# Dumb Boss



## hooch (Sep 18, 2010)

we are electrical contracters and very little about fire. so my question is basic installation requirements for a class b commercial fire alrm system?


----------



## JohnR (Apr 12, 2010)

Like what? 



Bump


----------



## erics37 (May 7, 2009)

hooch said:


> basic installation requirements for a class b commercial fire alrm system?


Wire, panel, devices. That's about as basic as I can give ya.


----------



## LARMGUY (Aug 22, 2010)

hooch said:


> we are electrical contracters and very little about fire. so my question is basic installation requirements for a class b commercial fire alrm system?


If you know nothing about fire, don't.


----------



## greenman (Apr 20, 2012)

Well what type of occupancy, your boss should check will local fire authority; I’m a certified fire alarm Tec in Canada as well as a construction electrician and industrial electrician.
All the info is listed in can-ulc standards one for installation, one for verification and one for testing,
All this can get confusing; you need to consider building code, fire code, electrica, code. Then manufactures spec. 
I would tell him to sub it out or hire a fire alarm tec.


----------



## icefalkon (Dec 16, 2007)

hooch said:


> we are electrical contracters and very little about fire. so my question is basic installation requirements for a class b commercial fire alrm system?
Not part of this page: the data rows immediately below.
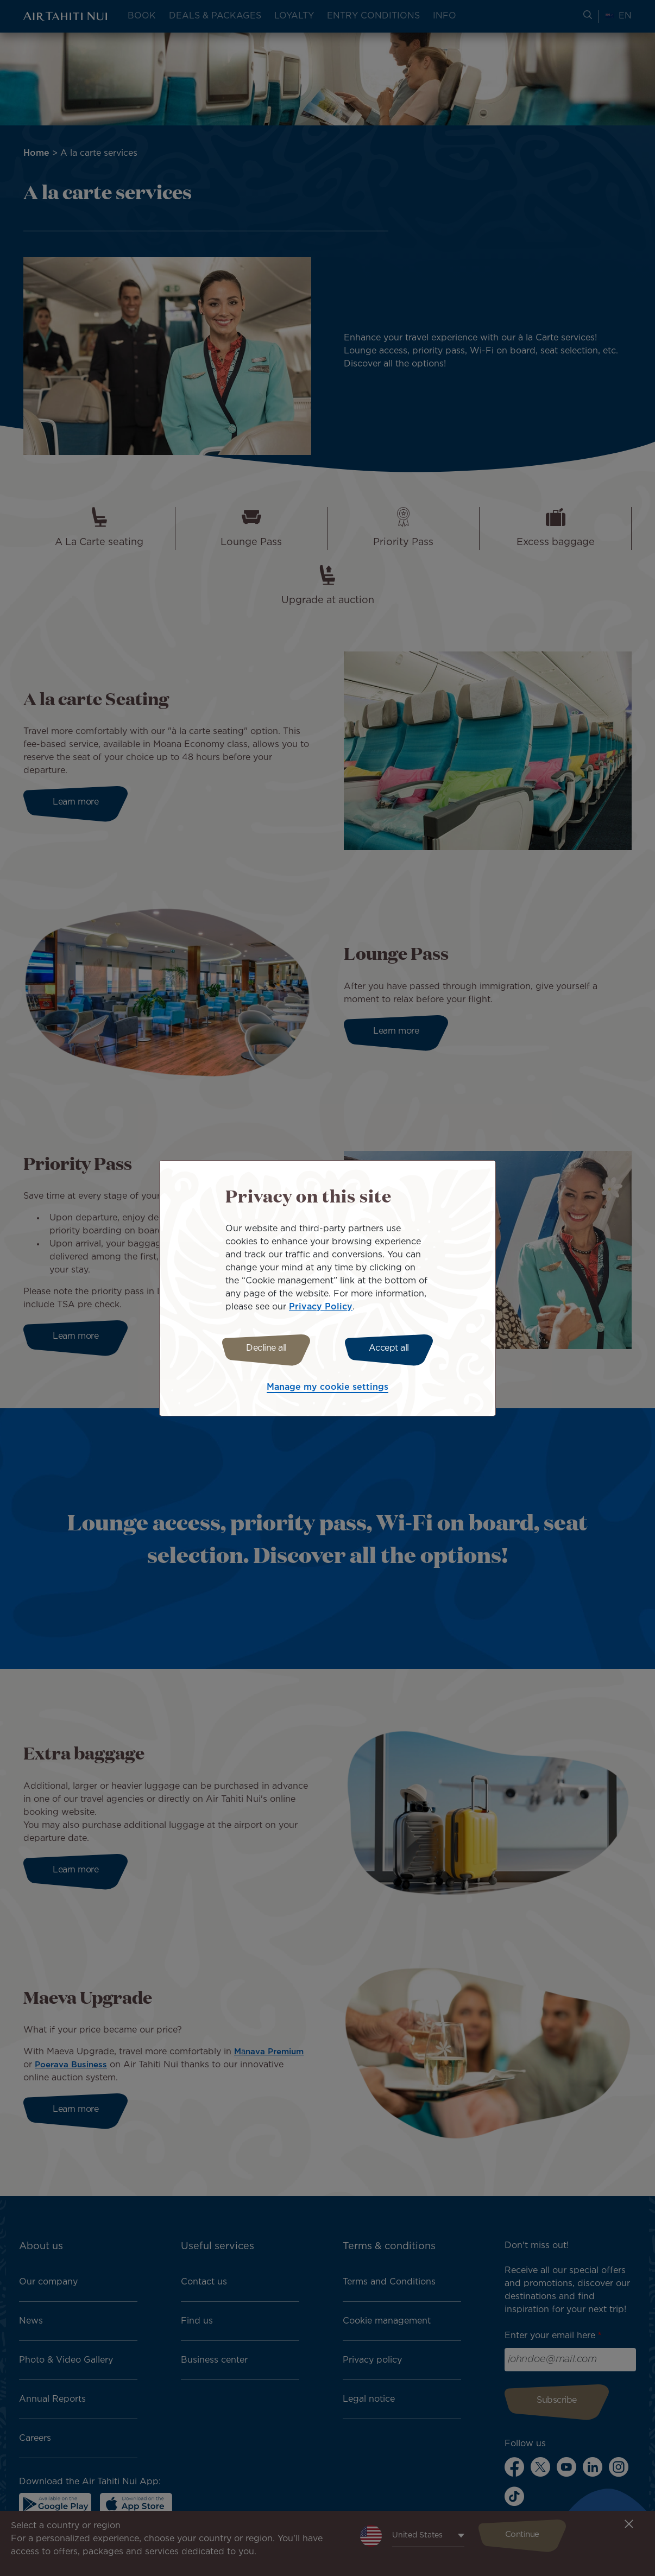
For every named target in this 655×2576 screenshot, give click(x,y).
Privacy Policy (320, 1305)
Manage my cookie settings (327, 1389)
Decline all (263, 1348)
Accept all (391, 1348)
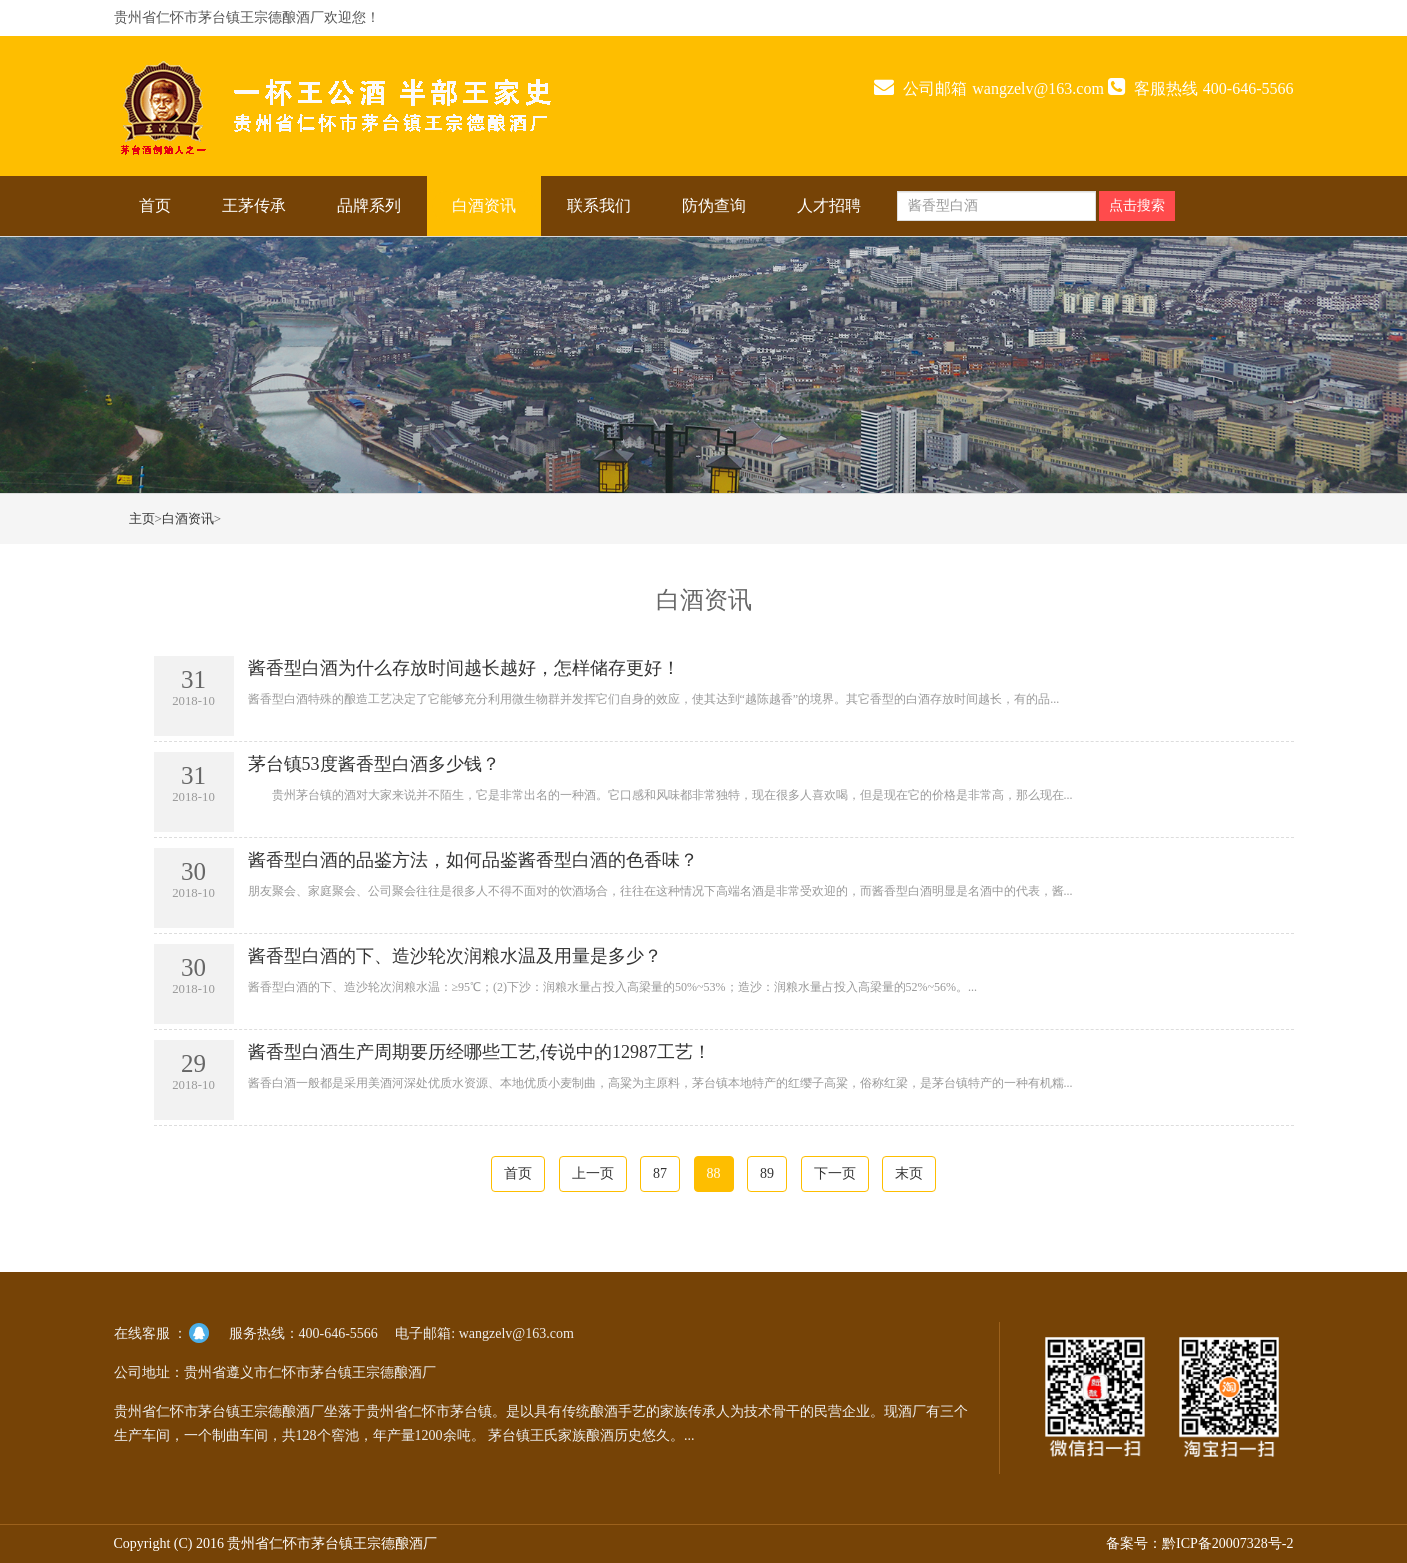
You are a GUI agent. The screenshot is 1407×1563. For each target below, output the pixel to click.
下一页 (835, 1173)
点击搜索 (1137, 205)
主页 (142, 518)
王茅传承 (254, 205)
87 (660, 1173)
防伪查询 (714, 205)
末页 (909, 1173)
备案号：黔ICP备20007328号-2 (1199, 1543)
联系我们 (599, 205)
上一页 (593, 1173)
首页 (155, 205)
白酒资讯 (484, 205)
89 (767, 1173)
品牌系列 (369, 205)
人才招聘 (829, 205)
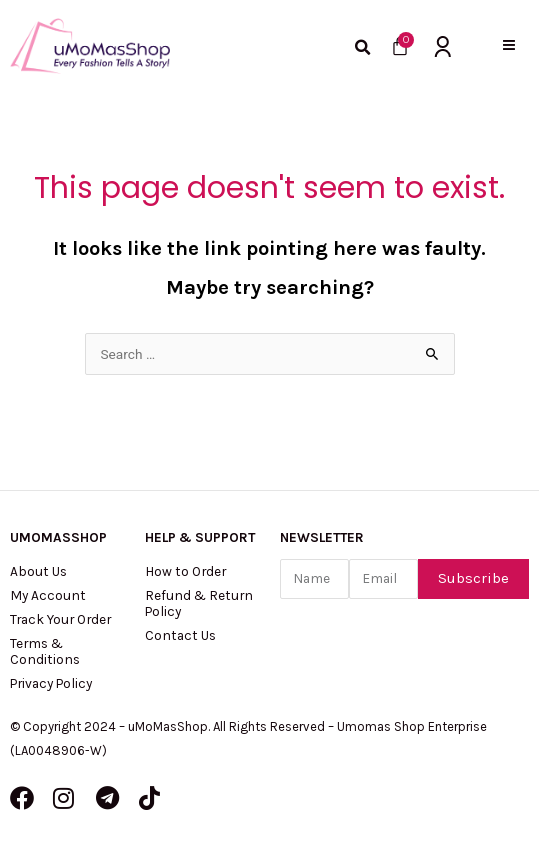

You can check your local fire code as well as reach out to your local fire departments agency that checks the FA installations. They'll at least point you in the right direction.


Steve from NYC


----------



## greenman (Apr 20, 2012)

Well how did your boss make out?


----------



## hooch (Sep 18, 2010)

well, got er done with the help of a real alarm guy. this will be the next semenar i take. if you want me to do something then at least give me the chance to research it so i don't look like a fool


----------



## icefalkon (Dec 16, 2007)

hooch said:


> well, got er done with the help of a real alarm guy. this will be the next semenar i take. if you want me to do something then at least give me the chance to research it so i don't look like a fool


Well said...well said..

Steve from NYC


----------



## B4T (Feb 10, 2009)

hooch said:


> we are electrical contracters and very little about fire. so my question is basic installation requirements for a class b commercial fire alrm system?


You might have to get a set of plans that are approved by the Fire Marshall before you do anything..


----------



## hooch (Sep 18, 2010)

no we are on a" need to know base and we do not need to know" just get it done!


----------



## John Valdes (May 17, 2007)

It is spelled contractors not contracters. Talk about dumb. :laughing:


----------



## hooch (Sep 18, 2010)

WOW that is all u have to ad to this? good one, but how long did it take you?


----------